Your answer must be an exact copy of the records below, with every picture left out.
--- START ---
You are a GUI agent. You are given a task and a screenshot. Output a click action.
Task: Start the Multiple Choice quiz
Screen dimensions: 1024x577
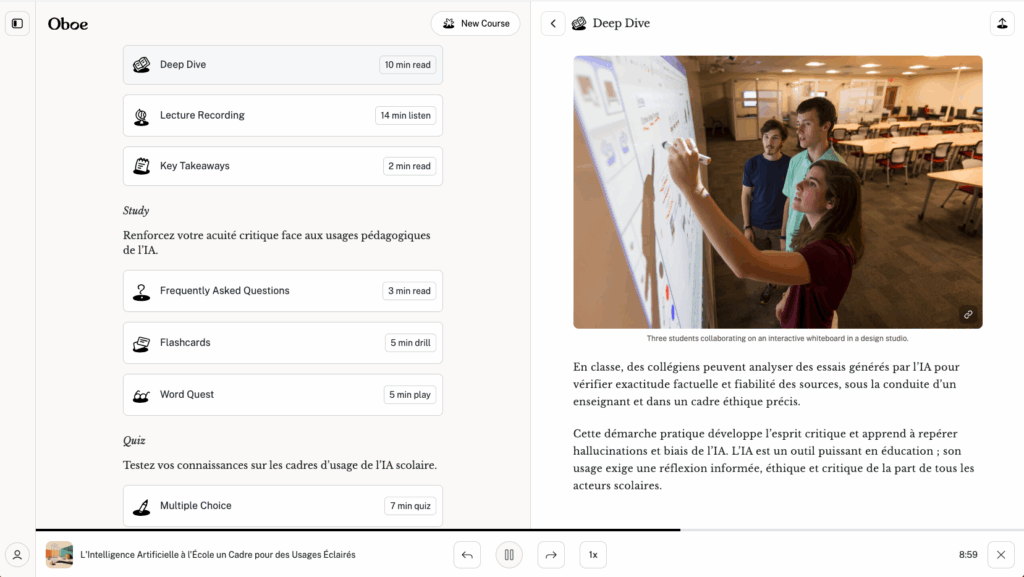click(x=282, y=506)
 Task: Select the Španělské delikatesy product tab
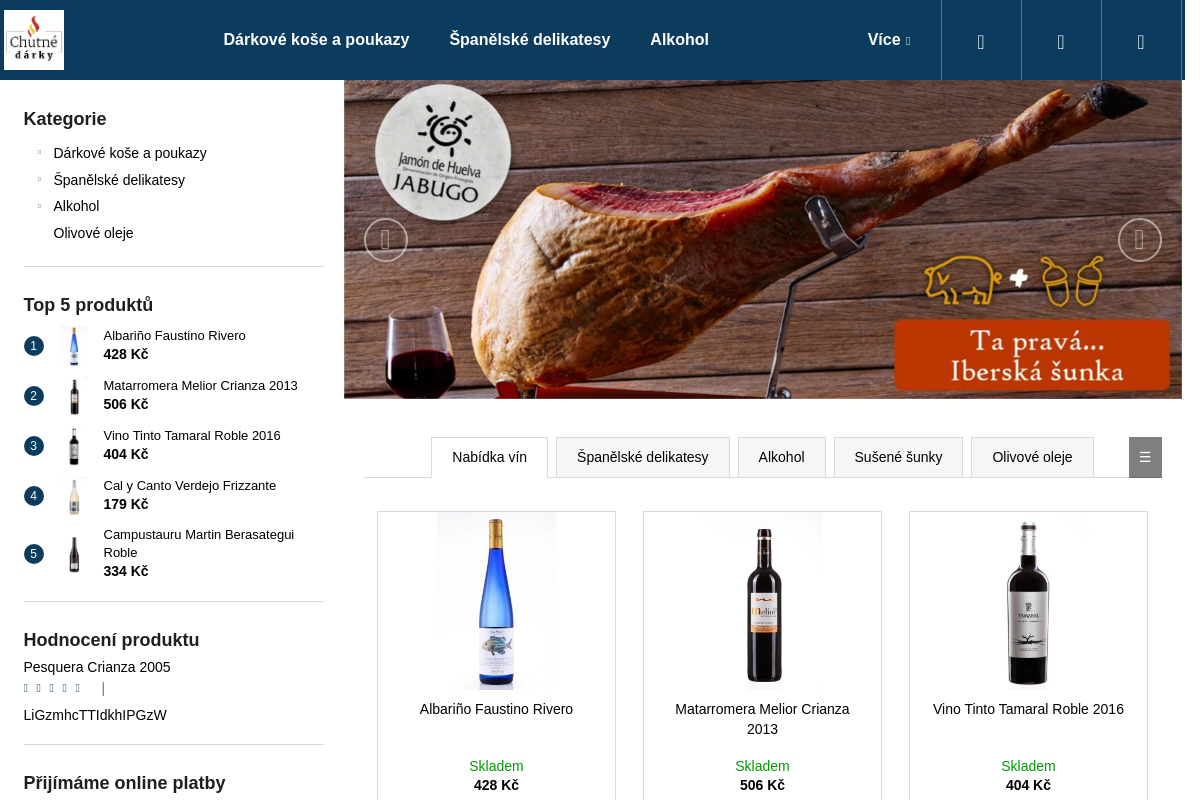(x=642, y=457)
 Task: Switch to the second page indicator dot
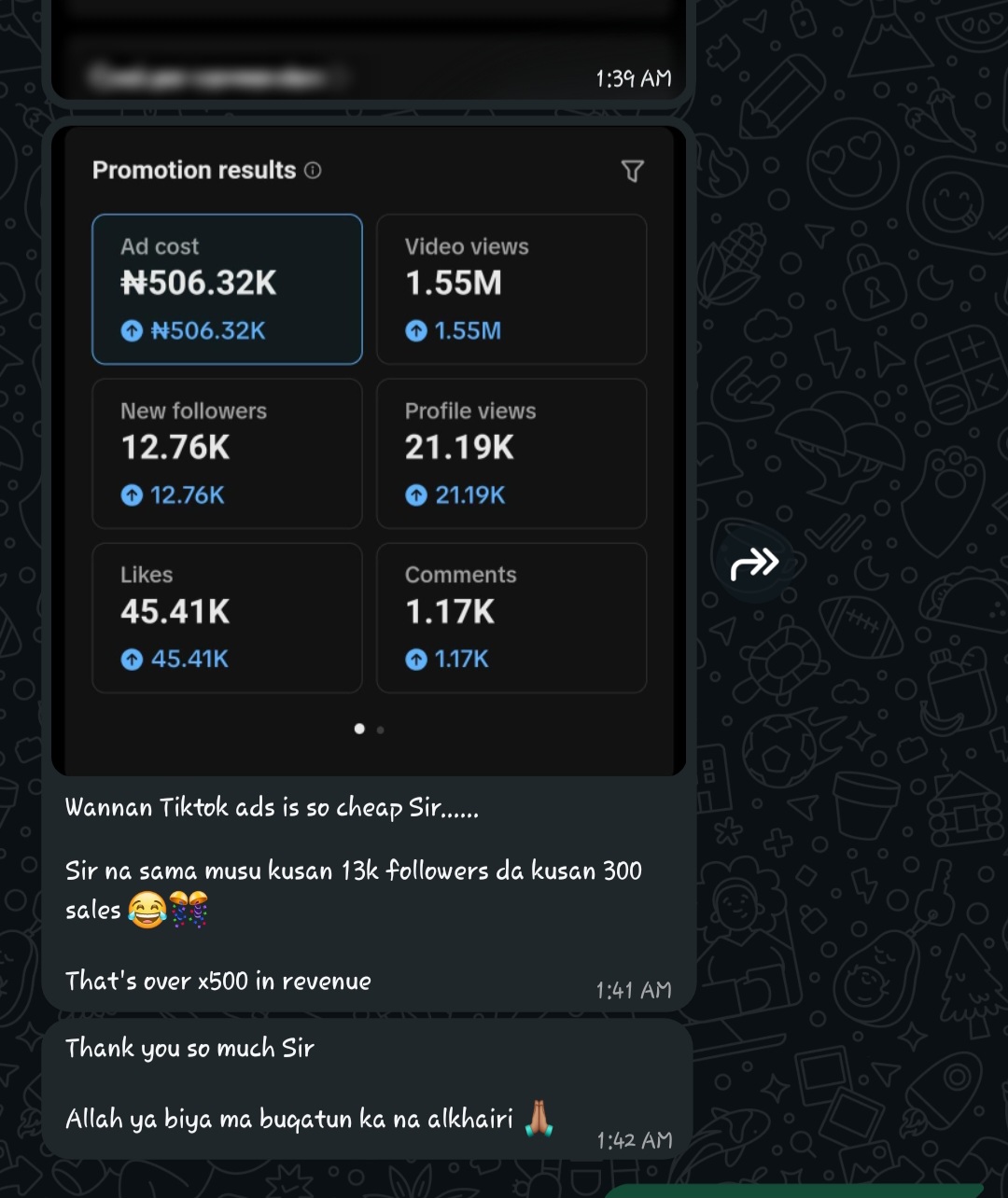(x=381, y=730)
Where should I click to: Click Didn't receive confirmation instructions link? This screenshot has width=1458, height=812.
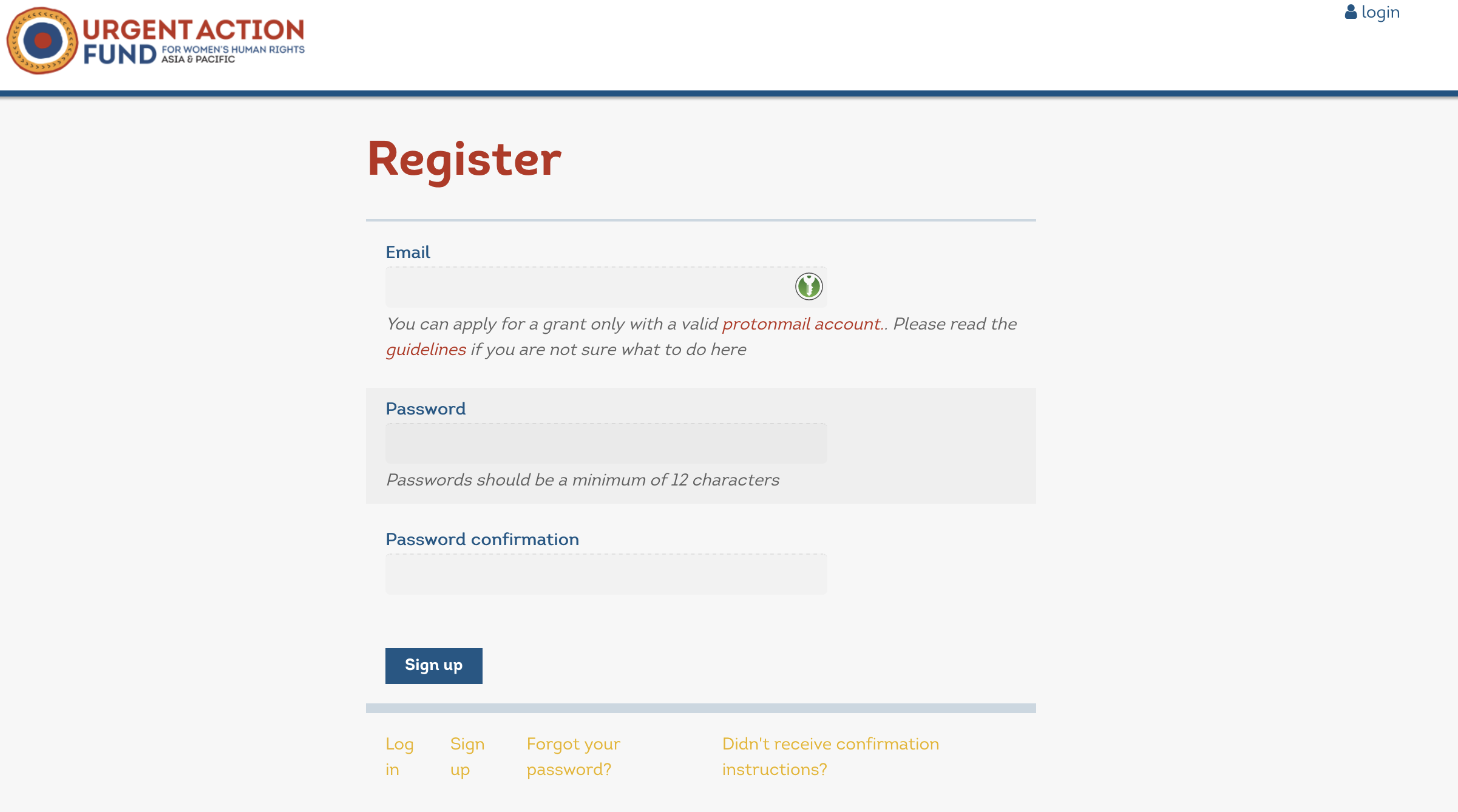point(831,756)
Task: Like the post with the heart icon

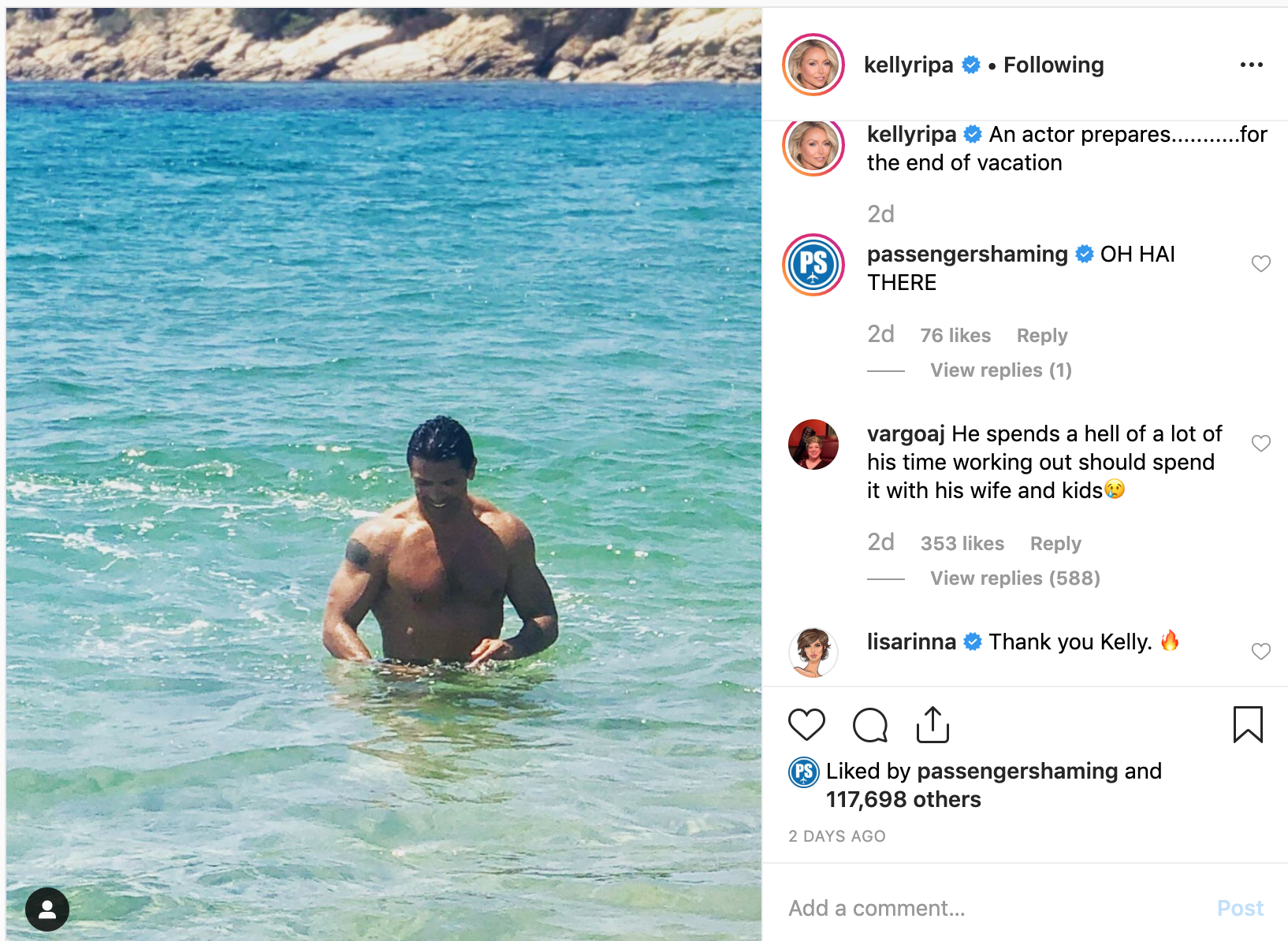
--- END ---
THE ANSWER:
You are a GUI agent. You are given a task and a screenshot. Output a click action.
Task: Start the Multiple Choice quiz
Screen dimensions: 1024x577
click(x=282, y=506)
 Task: Select the Španělské delikatesy product tab
(x=642, y=457)
 Task: Switch to the second page indicator dot
(x=381, y=730)
Where should I click to: Click Didn't receive confirmation instructions link? This screenshot has width=1458, height=812.
point(831,756)
Task: Like the post with the heart icon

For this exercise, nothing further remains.